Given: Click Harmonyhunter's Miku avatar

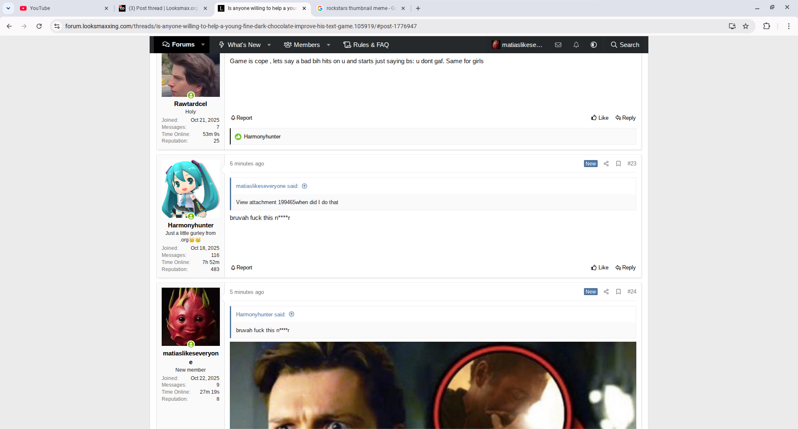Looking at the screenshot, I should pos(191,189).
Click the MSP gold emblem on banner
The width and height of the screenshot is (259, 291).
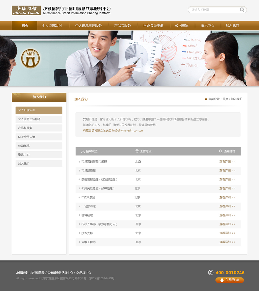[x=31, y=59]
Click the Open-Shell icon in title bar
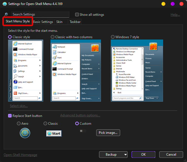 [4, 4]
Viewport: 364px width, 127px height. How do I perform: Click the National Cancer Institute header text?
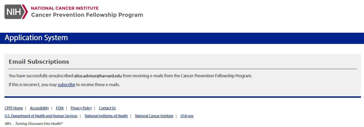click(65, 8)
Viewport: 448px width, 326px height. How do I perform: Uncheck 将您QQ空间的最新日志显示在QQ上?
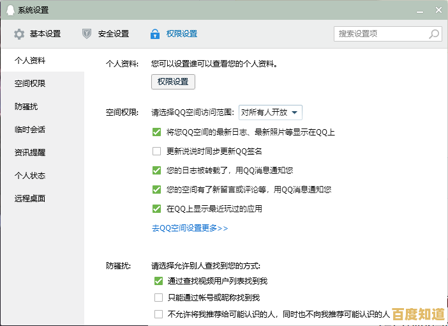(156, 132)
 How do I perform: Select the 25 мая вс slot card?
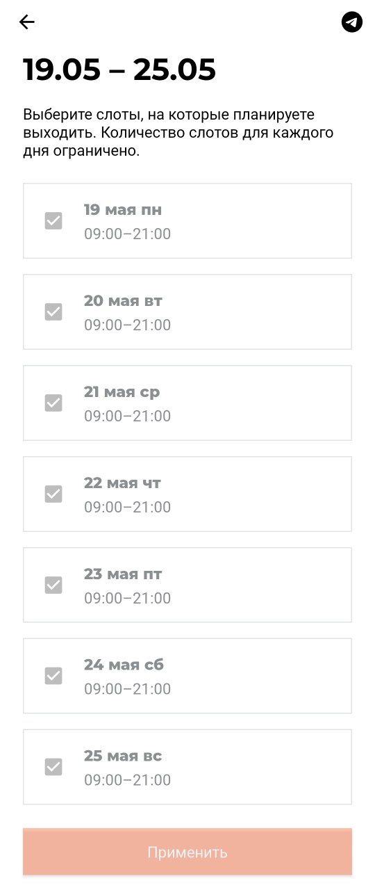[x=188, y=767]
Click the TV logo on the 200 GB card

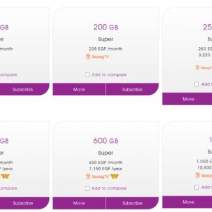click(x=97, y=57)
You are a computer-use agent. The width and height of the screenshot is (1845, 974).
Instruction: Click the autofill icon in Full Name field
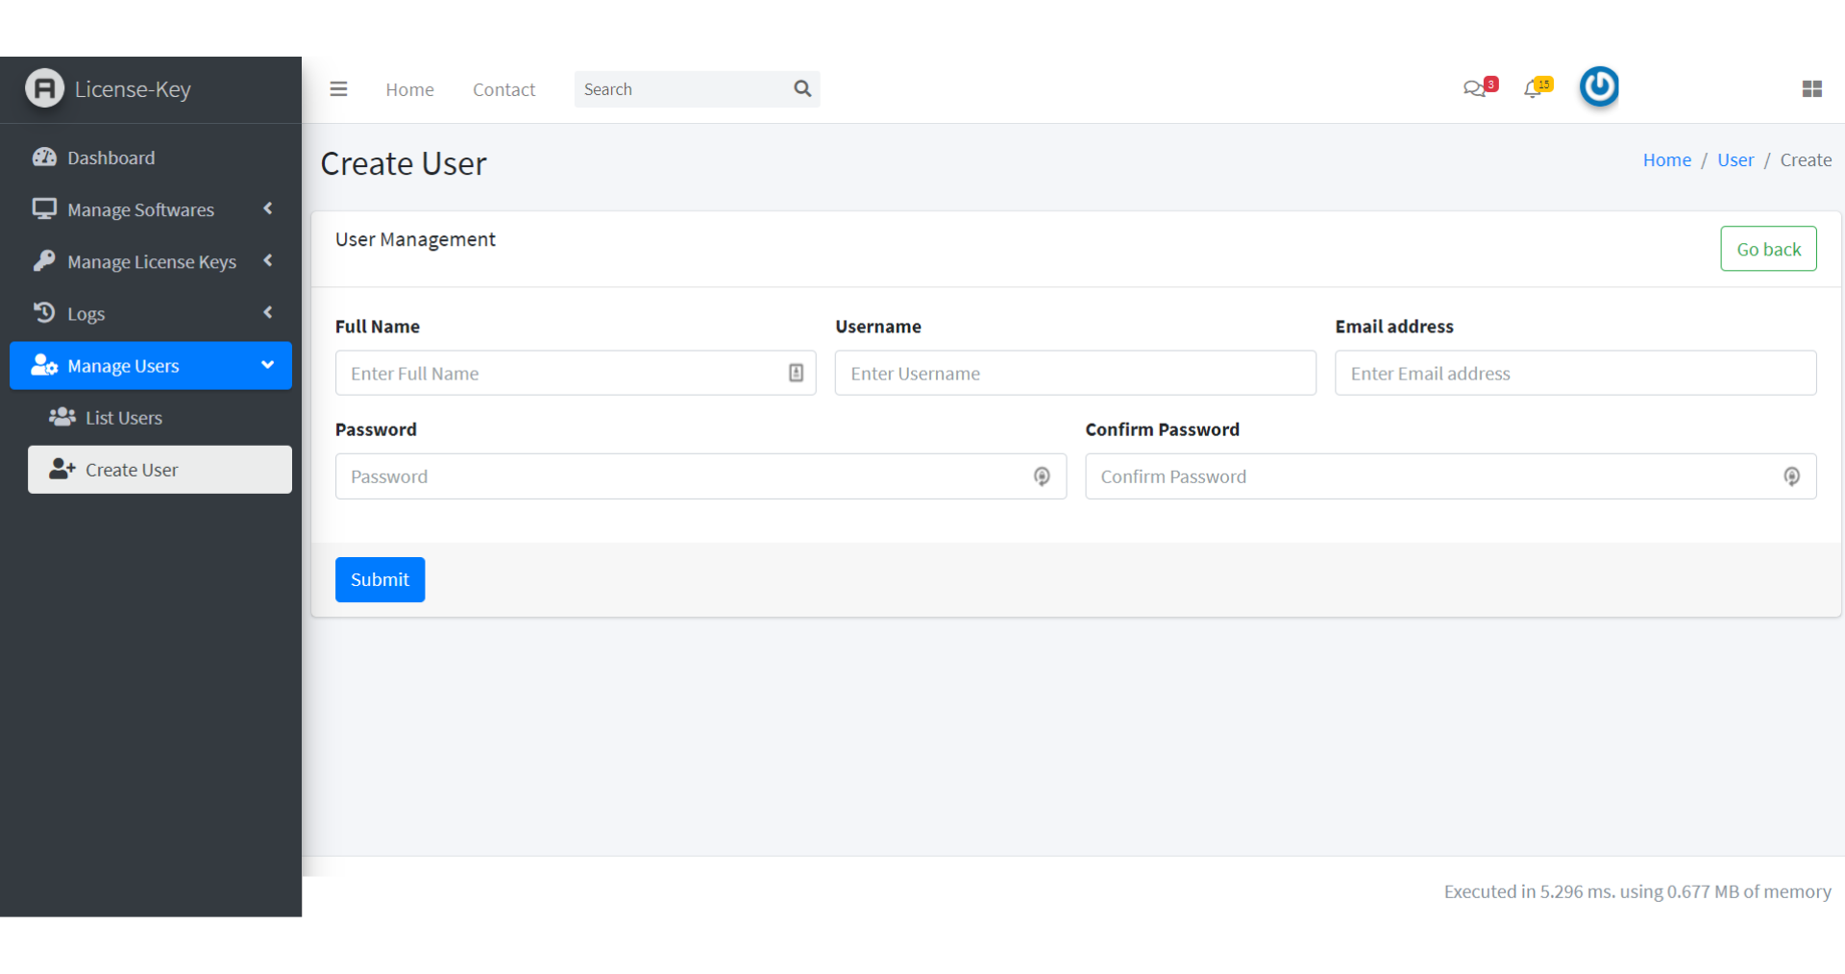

+ + + +

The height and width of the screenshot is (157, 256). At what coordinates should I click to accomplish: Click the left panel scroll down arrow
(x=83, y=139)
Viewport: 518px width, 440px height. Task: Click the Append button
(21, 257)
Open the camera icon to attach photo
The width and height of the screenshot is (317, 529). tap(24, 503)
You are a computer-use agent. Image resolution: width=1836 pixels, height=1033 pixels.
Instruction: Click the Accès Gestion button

+ + + +

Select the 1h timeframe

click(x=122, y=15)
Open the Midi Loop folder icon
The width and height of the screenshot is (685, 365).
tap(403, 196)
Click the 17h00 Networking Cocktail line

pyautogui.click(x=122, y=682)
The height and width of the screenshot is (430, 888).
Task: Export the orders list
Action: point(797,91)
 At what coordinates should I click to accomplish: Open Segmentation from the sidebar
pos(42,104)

+ + + +

What to print is the stretch of entries from the line with "Click the TV logo on the 200 GB card" up to and including the line with "Instruction: Click the autofill". Please print it exactly and leave out the pictures.

Click the TV logo on the 200 GB card

click(x=97, y=57)
You are a computer-use agent. The width and height of the screenshot is (1845, 974).
Instruction: Click the autofill icon in Full Name field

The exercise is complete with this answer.